As a Staff Machine Learning Engineer specializing in BEV (Bird's-Eye View) and Multi-Modal Perception, you will lead the development of next-generation models that unify information across cameras, LiDAR and radar to deliver a rich spatial understanding of the driving environment. You will drive architectural innovation, large-scale model training, and data-driven improvements that directly advance the perception capabilities at the heart of Torc's autonomous driving stack.

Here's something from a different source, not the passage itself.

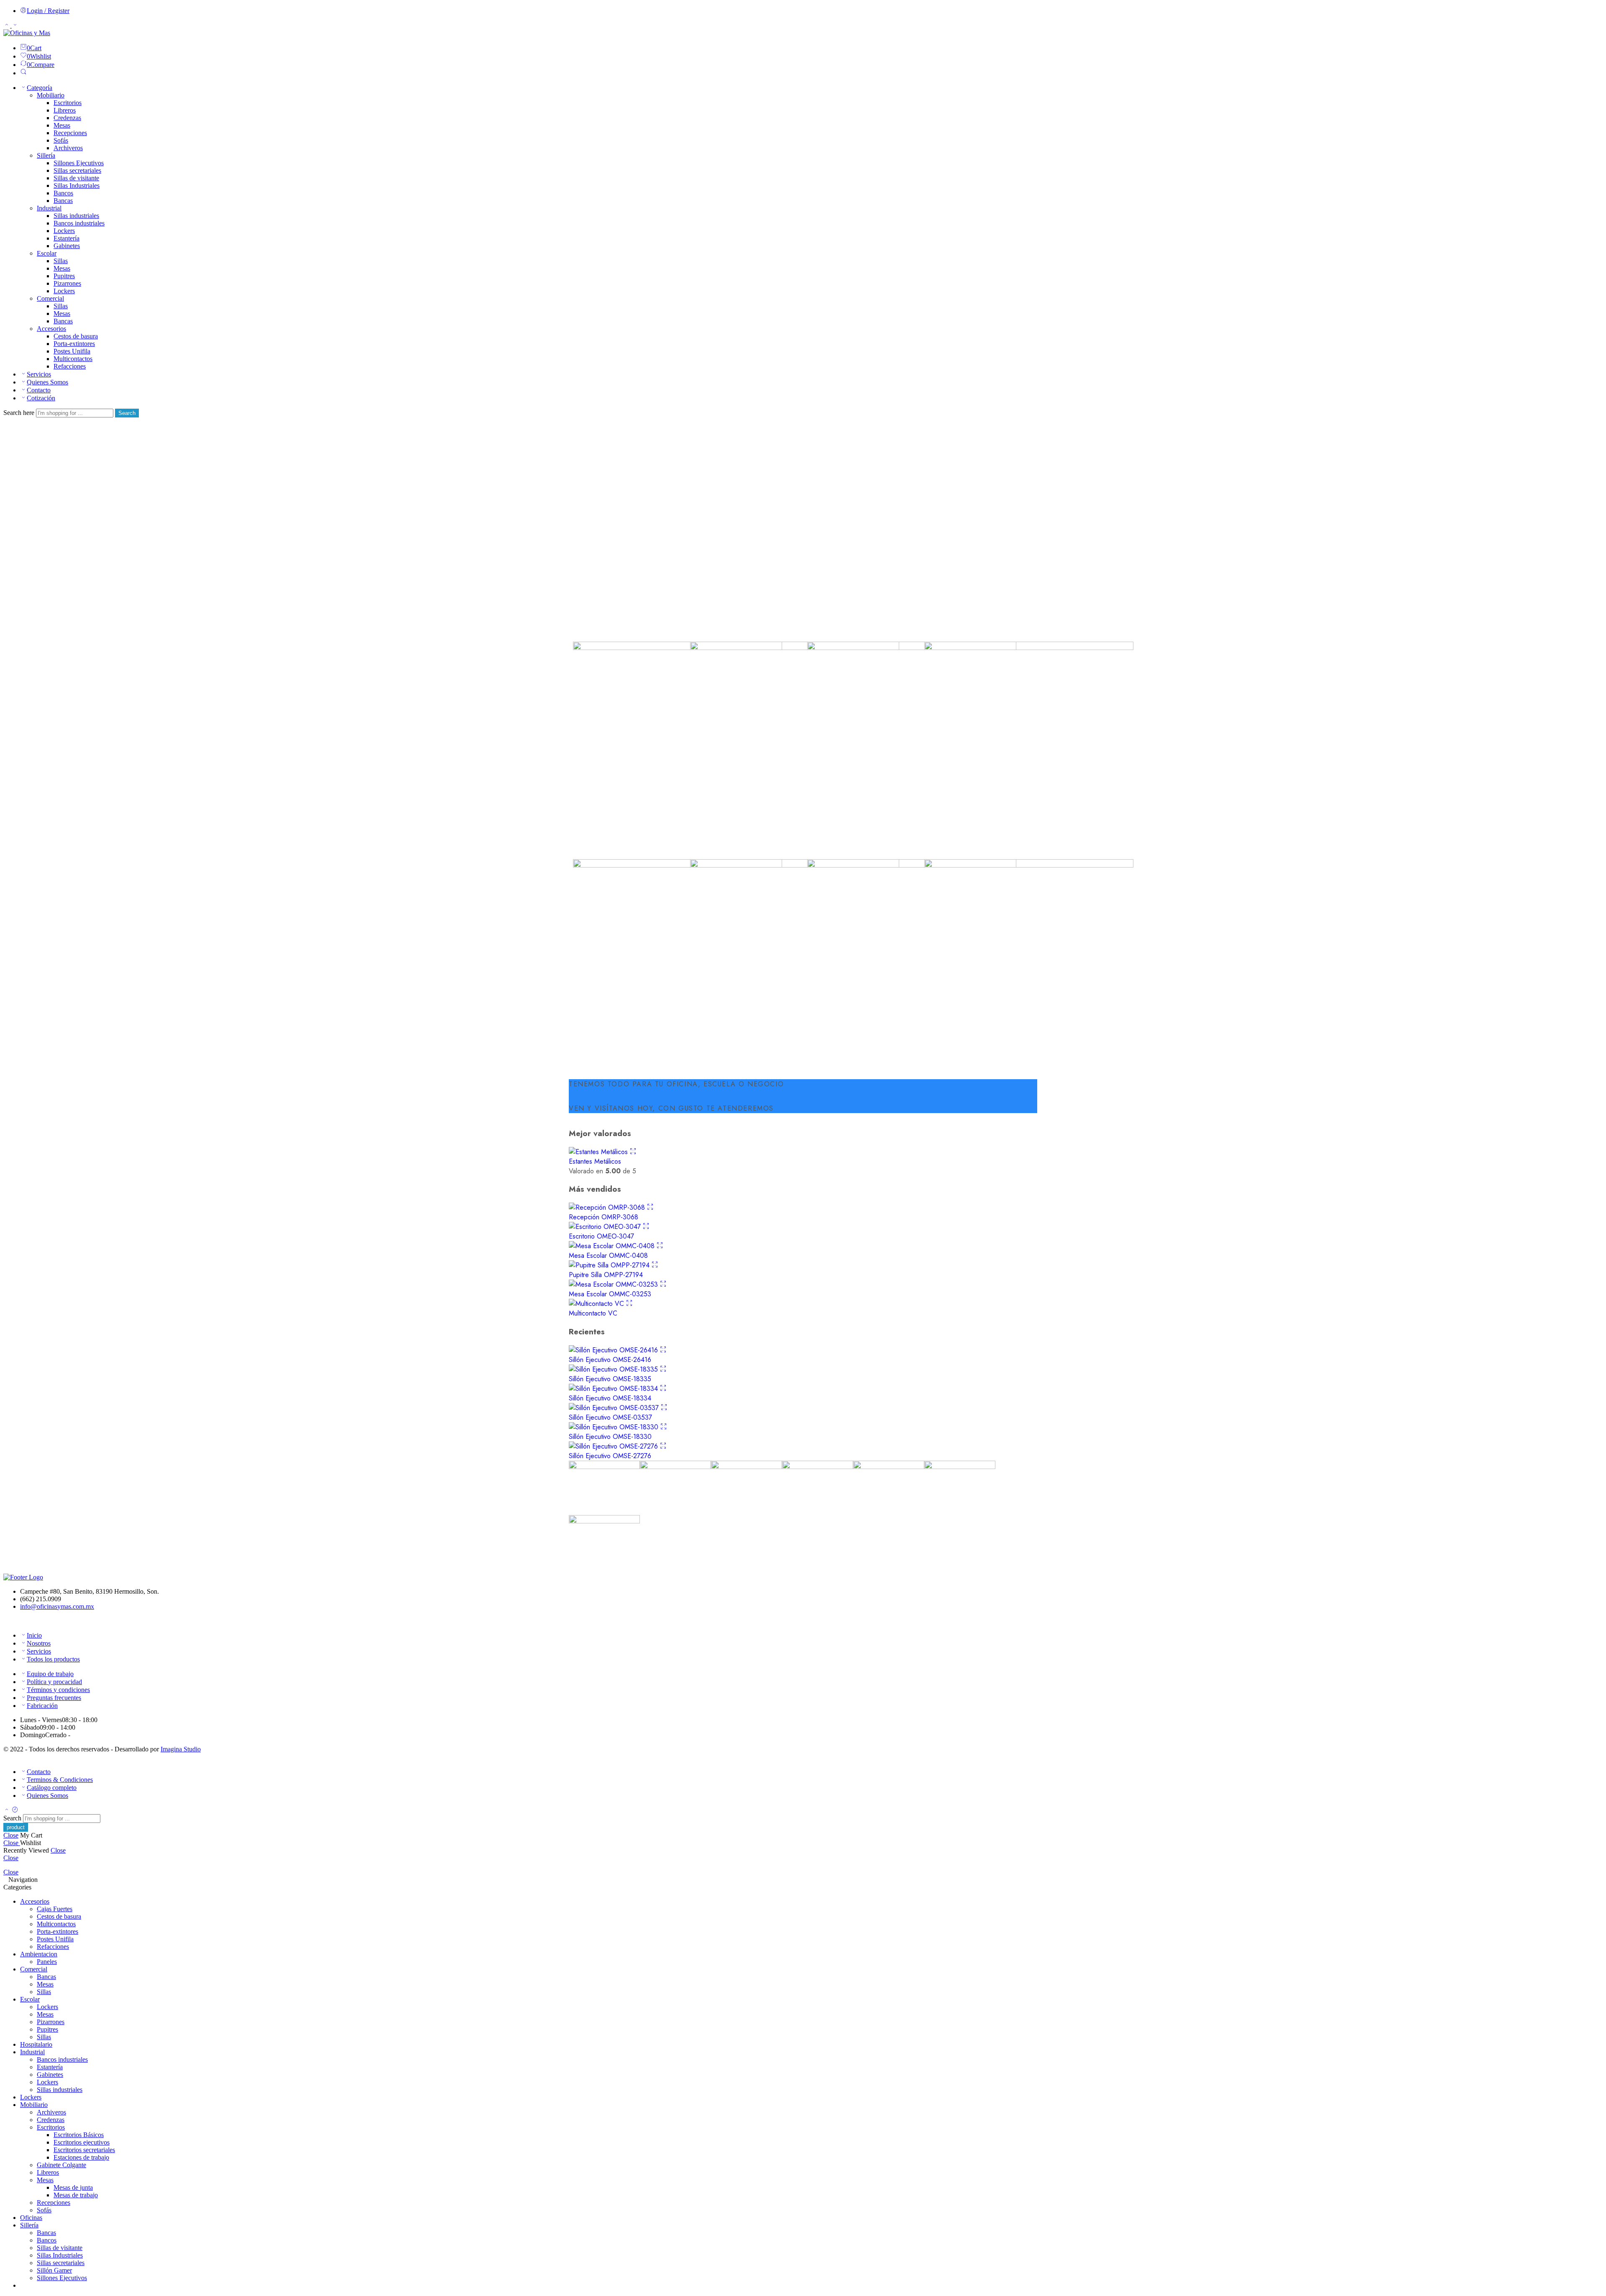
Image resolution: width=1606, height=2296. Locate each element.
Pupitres (64, 275)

This is a technical leadership role focused on model innovation and maturity, not downstream feature integration.

What You'll Do

  • Lead BEV model development: define and execute the technical roadmap for BEV-based perception models across multiple tasks (e.g., detection, segmentation, road topology, and scene understanding).
  • Design advanced multi-modal architectures that fuse heterogeneous sensor data (camera, LiDAR, radar, HD maps) into unified spatial representations.
  • Develop foundational perception models leveraging BEV transformers, voxel-based encoders, or implicit scene representations.
  • Own large-scale training workflows — from data sampling strategies and augmentation pipelines to distributed training and hyperparameter optimization.
  • Advance model robustness and generalization, addressing long-tail conditions such as low visibility, occlusions, and rare scene configurations.
  • Establish evaluation frameworks for geometric accuracy, temporal stability, and cross-domain transfer performance.
  • Collaborate cross-functionally with sensor calibration, mapping, and fusion teams to ensure cohesive perception model interfaces.
  • Mentor and guide ML engineers, cultivating best practices in experimentation, code quality, and model validation.
  • Stay at the forefront of ML research, exploring self-supervised learning, large-scale pretraining, or foundation models for 3D perception.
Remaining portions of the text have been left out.